In the ensuing months we made a magazine. Our friend Dave taught himself to code and built us a website. The website was purple. There’s a long, not very interesting story as to why. (tl;dr we fought a lot and one of us is colorblind.) We gave the magazine a weird title and in the six and a half years that have followed, hundreds of people have misspelled it. Our bad. (Though, it did turn out to be a good way to tell whether someone who was writing us — with a submission or a complaint, or a rare compliment — was paying attention.)
In the first issue of the magazine, we published a manifesto. We had heard that this is how magazines were done. In it, we employed the metaphor of the frontier. We weren’t like the folks who were older than us, who lamented or feared or just plain didn’t understand or fucking hated the ‘net. Those who conflated the death of paper with the death of writing — of good, innovative writing. We proclaimed ourselves to be proudly internet native.
Our magazine was funny. Our magazine pushed boundaries. It pushed some boundaries too far. It featured the three genres — poetry, fiction and literary essays — in equal proportion, which was a private victory for me. (The only thing I know anything about is literary nonfiction writing so I’m sort of boobishly pro- the form.) Those three sections took on various and interesting identities: our poetry skewed technical and nerdy; our fiction grotesque and outrageous; our essays formally innovative and strange. We did interviews, too, with people we thought were cool. At the end of nearly every interview, we asked those cool people who their favorite “wag” was and why. (Google #deepdream manipulations of images of some of those answers are featured as the final issue’s art.)

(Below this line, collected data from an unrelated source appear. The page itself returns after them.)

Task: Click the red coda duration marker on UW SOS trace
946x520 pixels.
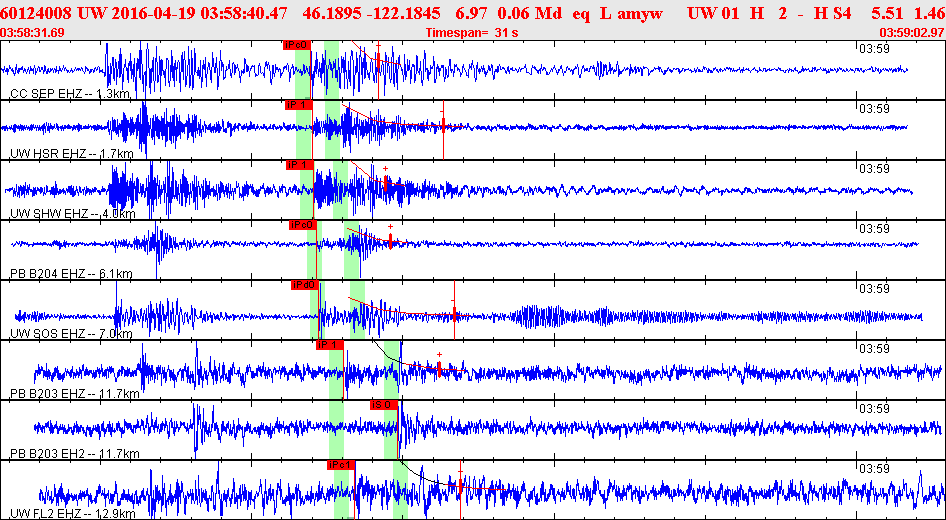Action: 454,313
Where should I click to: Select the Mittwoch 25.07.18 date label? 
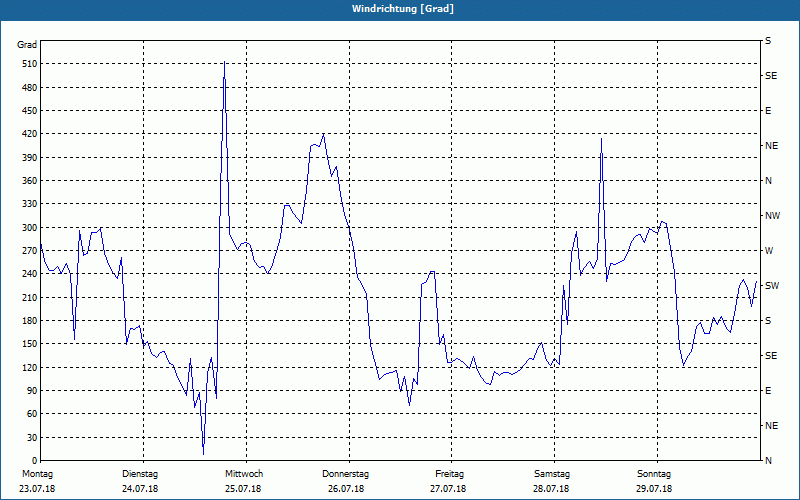click(243, 481)
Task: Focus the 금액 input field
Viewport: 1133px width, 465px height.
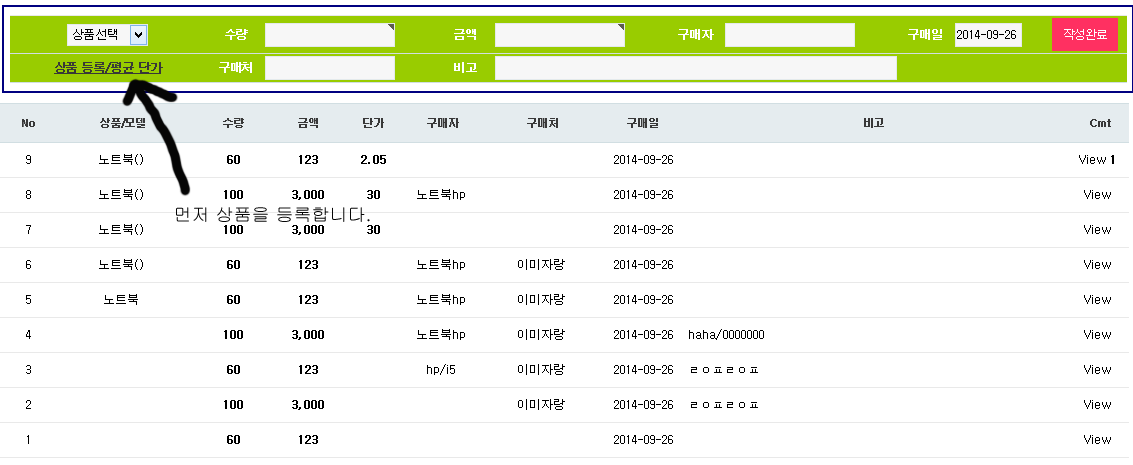Action: pyautogui.click(x=559, y=35)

We wanted to preserve the constraint of the printed “page” in the otherwise relatively endless, unspecial-seeming digital space because the fact was, people weren’t yet used to reading this kind of stuff online. The rectangular white book-esque pages of our first issue, though, were JPEGs we uploaded one by one. This turned out to be a bad move; people laughed and shat all over us. (To my total delight, in Rob Dubbin’s interview with Paul Ford for this, the twentieth and final issue of Wag’s Revue, Paul happened to mention that he’d caught notice of us having built our pages this way way back in the spring of 2009 and thought it was clever and this is when he was digitizing Harper’s.)
For our second issue, we rebuilt our website from scratch, effectively relaunching the magazine, though in a way that changed basically nothing from a reader’s standpoint.
Here are the steps that went into the creation of a single page of the magazine’s next ten issues, which ran about 120 pages apiece: We’d lay out each page, run a script through it, convert it to a .php file that was then uploaded onto a server and spot checked for errors. If you messed something up, you did those steps all over again. Mess something up that affected multiple pages, you did all those pages over again. (And all that was after the real work, the thing we were interested in doing, which was finding good writing and making it a bit better and then giving it some readership.)
For its youth, then, this magazine was essentially made by hand. It tried, however imperfectly, to work around the lack of publishing platforms geared toward making the production of good, special-feeling content more easily accessible. This was also before the social web really took hold of us all. We were at a breaking point when a friend of ours met a dad in a coffee shop named John Herr, who rebuilt the site so it had an actual CMS, which meant it took two hours to build an issue as opposed to ten or fifteen. (Bless you, John.)
The publishing platforms available to literary-minded kids today are much better: there’s Medium. There’s Atavist. It’s now a better era for writers and other artists who don’t have lots of time to waste, as some of us fortunately did. I think it’s no coincidence that there is a greater range of voices now entering literary publication and being heard and I hope things only trend further in that direction.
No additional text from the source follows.